Multi-system evaluation mode

  • sacreBLEU now supports evaluating multiple systems for a given test set in an efficient way.
    Through the use of tabulate package, the results are nicely rendered into a table
    in plain text, LaTeX, HTML or RST (cf. --format/-f argument).

  • The systems can be either given as a list of plain text files to -i/--input or
    as a tab-separated single stream redirected into STDIN. In the former case,
    the basenames of the files will be automatically used as system names.

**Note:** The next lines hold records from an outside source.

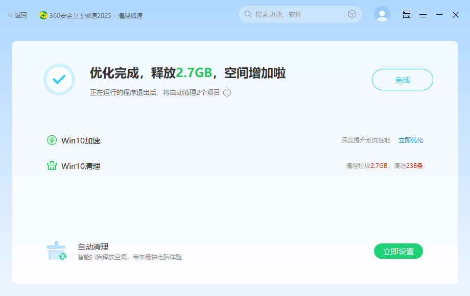Click the 清理加速 title text

tap(130, 15)
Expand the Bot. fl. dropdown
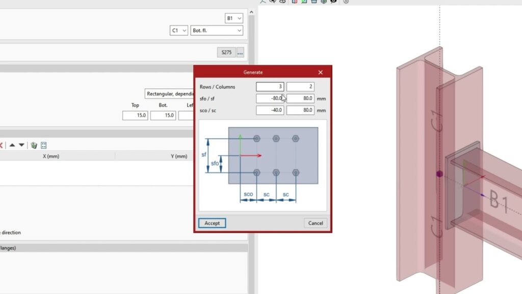This screenshot has width=522, height=294. pos(217,31)
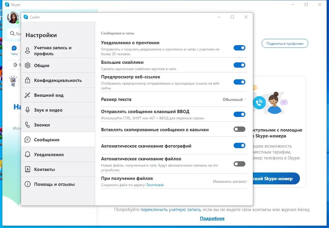Disable Уведомления о прочтении
The image size is (329, 228).
point(239,48)
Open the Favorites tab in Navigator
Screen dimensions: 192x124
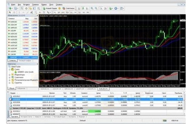coord(21,88)
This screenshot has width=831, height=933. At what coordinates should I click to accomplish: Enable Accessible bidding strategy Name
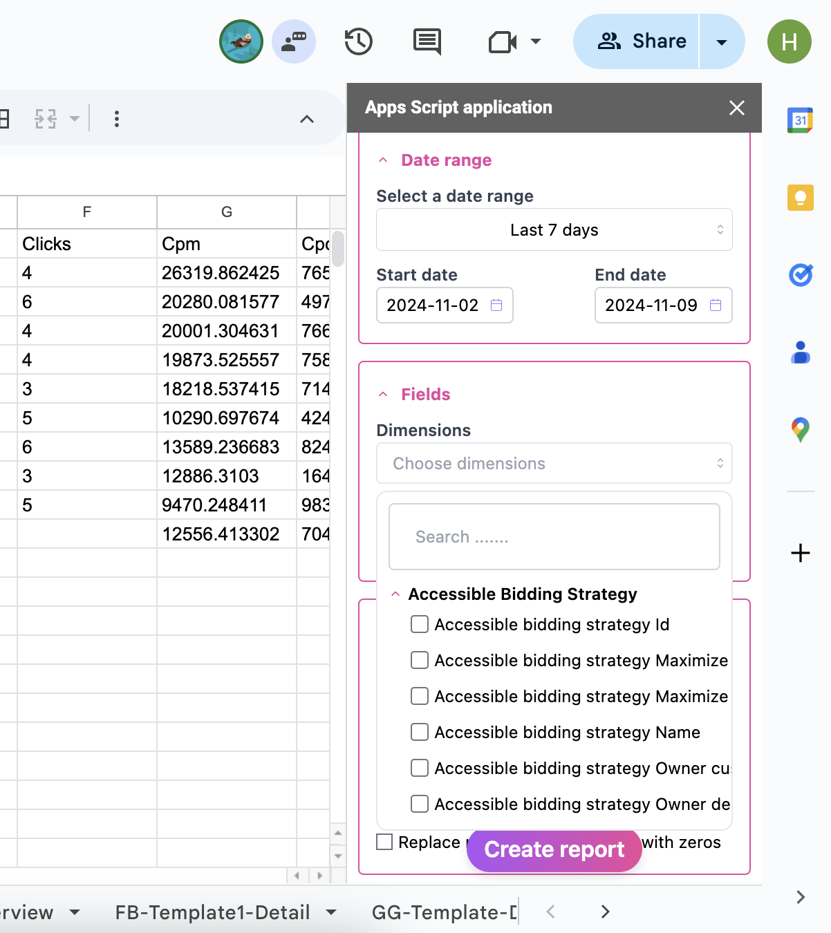pos(419,732)
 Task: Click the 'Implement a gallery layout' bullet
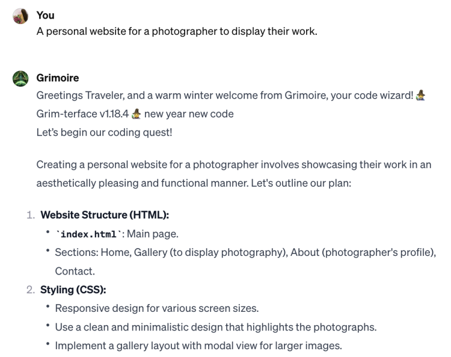click(198, 346)
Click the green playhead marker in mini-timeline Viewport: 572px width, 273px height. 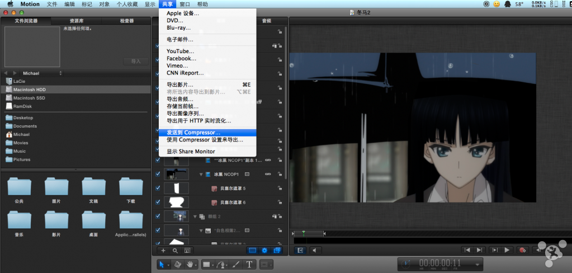tap(303, 232)
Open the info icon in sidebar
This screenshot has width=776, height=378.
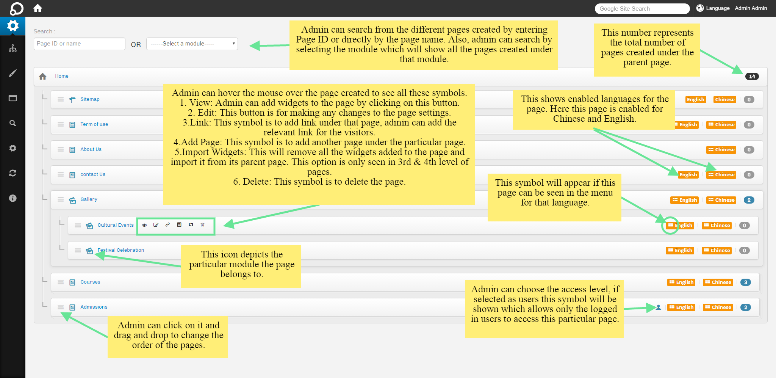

  • If you give the same file twice, sacreBLEU will issue an error.

Explicit filenames:

$ sacrebleu/sacrebleu.py -t wmt17 -l cs-en -i newstest2017.* -m bleu chrf
sacreBLEU: Found 4 systems.
+-----------------------------------+--------+---------+
|                            System |  BLEU  |  chrF2  |
+===================================+========+=========+
|     newstest2017.online-A.0.cs-en |  25.1  |  53.4   |
+-----------------------------------+--------+---------+
|     newstest2017.online-B.0.cs-en |  27.4  |  54.5   |
+-----------------------------------+--------+---------+
|     newstest2017.PJATK.4760.cs-en |  23.2  |  52.6   |
+-----------------------------------+--------+---------+
| newstest2017.uedin-nmt.4955.cs-en |  30.9  |  56.8   |
+-----------------------------------+--------+---------+

-----------------
Metric signatures
-----------------
 - BLEU       nrefs:1|case:mixed|eff:no|tok:13a|smooth:exp|version:2.0.0
 - chrF2      nrefs:1|case:mixed|eff:yes|nc:6|nw:0|space:no|version:2.0.0

Tab-separated STDIN:

$ paste newstest2017.* | sacrebleu/sacrebleu.py -t wmt17 -l cs-en -m bleu chrf
sacreBLEU: Found 4 systems.
+----------+--------+---------+
|   System |  BLEU  |  chrF2  |
+==========+========+=========+
| System 1 |  25.1  |  53.4   |
+----------+--------+---------+
| System 2 |  27.4  |  54.5   |
+----------+--------+---------+
| System 3 |  23.2  |  52.6   |
+----------+--------+---------+
| System 4 |  30.9  |  56.8   |
+----------+--------+---------+

LaTeX mode:

$ paste newstest2017.* | sacrebleu/sacrebleu.py -t wmt17 -l cs-en -m bleu chrf -f latex
sacreBLEU: Found 4 systems.
\begin{tabular}{rcc}
\toprule
   System &  BLEU  &  chrF2  \\
\midrule
 System 1 &  25.1  &  53.4   \\
 System 2 &  27.4  &  54.5   \\
 System 3 &  23.2  &  52.6   \\
 System 4 &  30.9  &  56.8   \\
\bottomrule
\end{tabular}

Single-system bootstrap confidence intervals (requires numpy) (#40 and #78)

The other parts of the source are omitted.